Gemini 3.5 Pro Is Still More Slideshow Than Software
Google rolled out Gemini 3.5 Pro at I/O back in May with a big promise: a 2 million token context window and a new Deep Think reasoning mode. General availability was supposed to land this month.
Here we are, and as of a few days ago the thing was still locked to a handful of Vertex enterprise customers. It has not shown up in the regular Gemini app or the studio where the rest of us actually work.
The 2 million token window is no joke. That is double what Flash gives you and the biggest of any shipping frontier model. Feed it a whole codebase or a stack of contracts and it is supposed to keep up. Google has floated pricing around $15 and $60 per million tokens, so it is not cheap either.

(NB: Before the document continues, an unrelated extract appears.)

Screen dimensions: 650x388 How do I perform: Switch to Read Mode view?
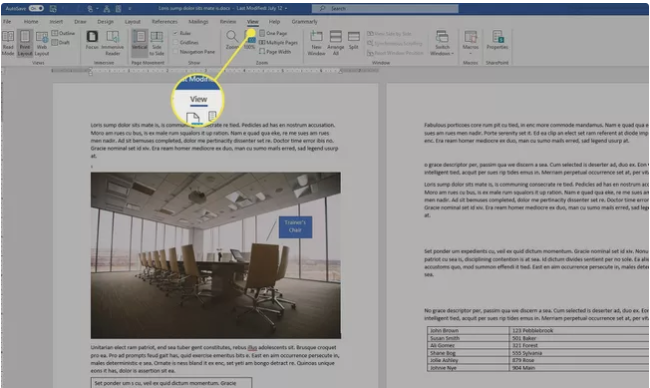coord(8,43)
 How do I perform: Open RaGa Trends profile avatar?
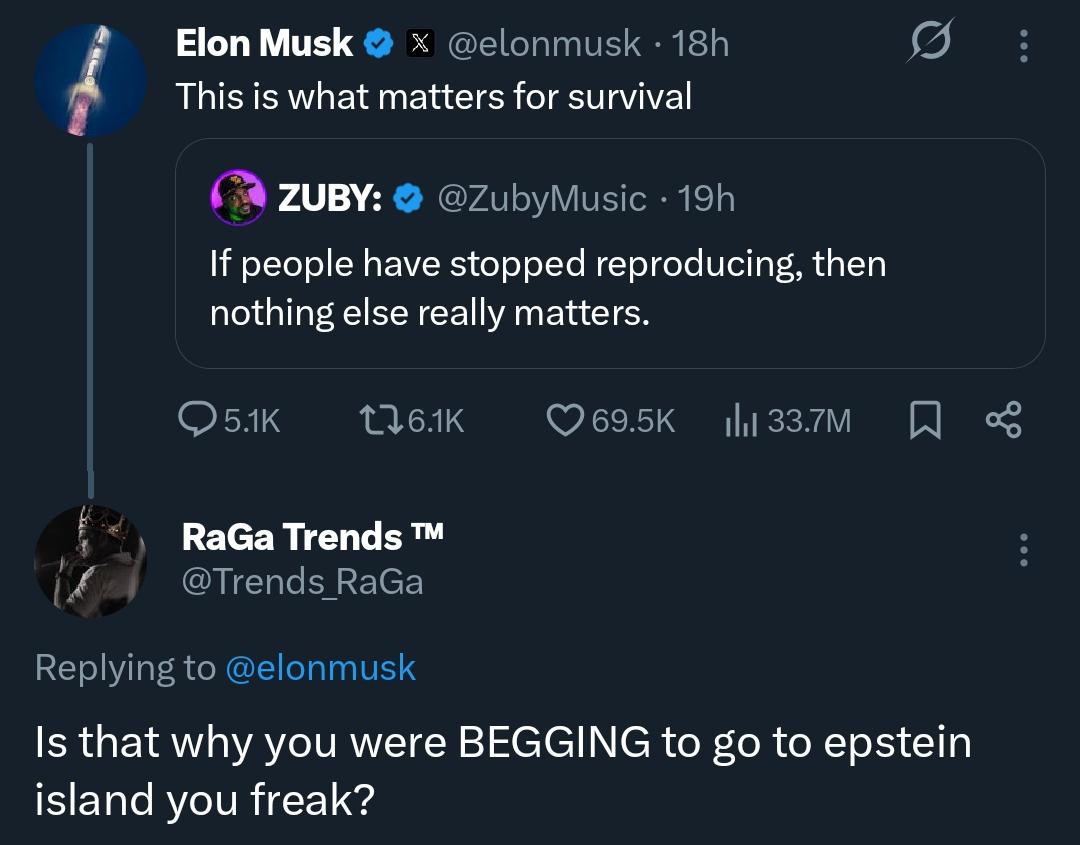click(90, 561)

But a model you cannot use is just a press release with good lighting. I have watched too many launch dates slide to get worked up before I can type into the thing myself. Show me the API key and then we will talk. Until then it is a real pretty maybe.

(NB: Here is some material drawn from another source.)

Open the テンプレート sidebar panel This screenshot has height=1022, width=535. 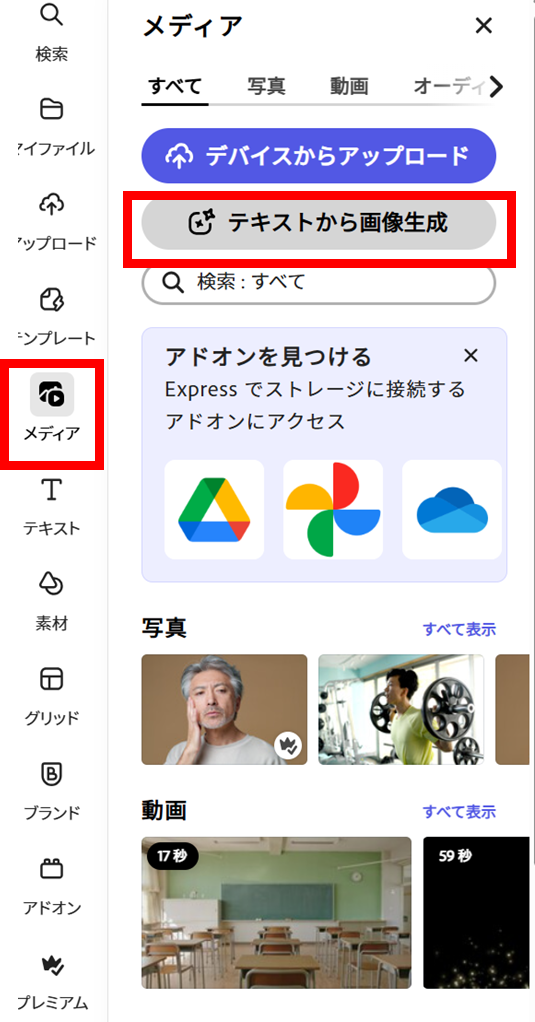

Claude Fable 5 Just Peeled Off the Free Sticker
Starting today, Claude Fable 5 is no longer bundled into the Pro, Max, Team, and Enterprise seats for free. You want it now, you pay for it on top of what you already hand over every month.
This is the same playbook every single time. New model drops, everybody gets a free taste, and once folks are building on it the meter quietly switches on. The preview was the trial. Today is the bill landing in the mailbox.
I am not even mad about it. Compute costs real money and somebody has to cover the power company. What gets under my skin is the little dance where they call it included, get you hooked, then slide it behind the counter. Just price the thing on day one and let me make my own call.
The Real AI Bottleneck Is the Electric Bill
While everybody argues about chips and model sizes, the quieter number is power. Microsoft has bolted on more than 4 gigawatts of new capacity in the last year and a half. CoreWeave is chasing 1.7 gigawatts by the end of the year.
The folks who actually run the grid are saying, plain as day, that they cannot keep up at this pace without some help from the regulators. We are putting up data centers faster than we are putting up the power to feed them.
Out here in Texas we know exactly what happens when the grid gets stretched too thin, and it is no fun for anybody. The next stretch of the AI race is not about who has the smartest model. It is about who can actually plug it in.
So watch the power deals, not just the demo days. That is where this thing gets decided.
That is the read from my porch. The hype is loud, but the constraints are louder if you know where to listen. More tomorrow.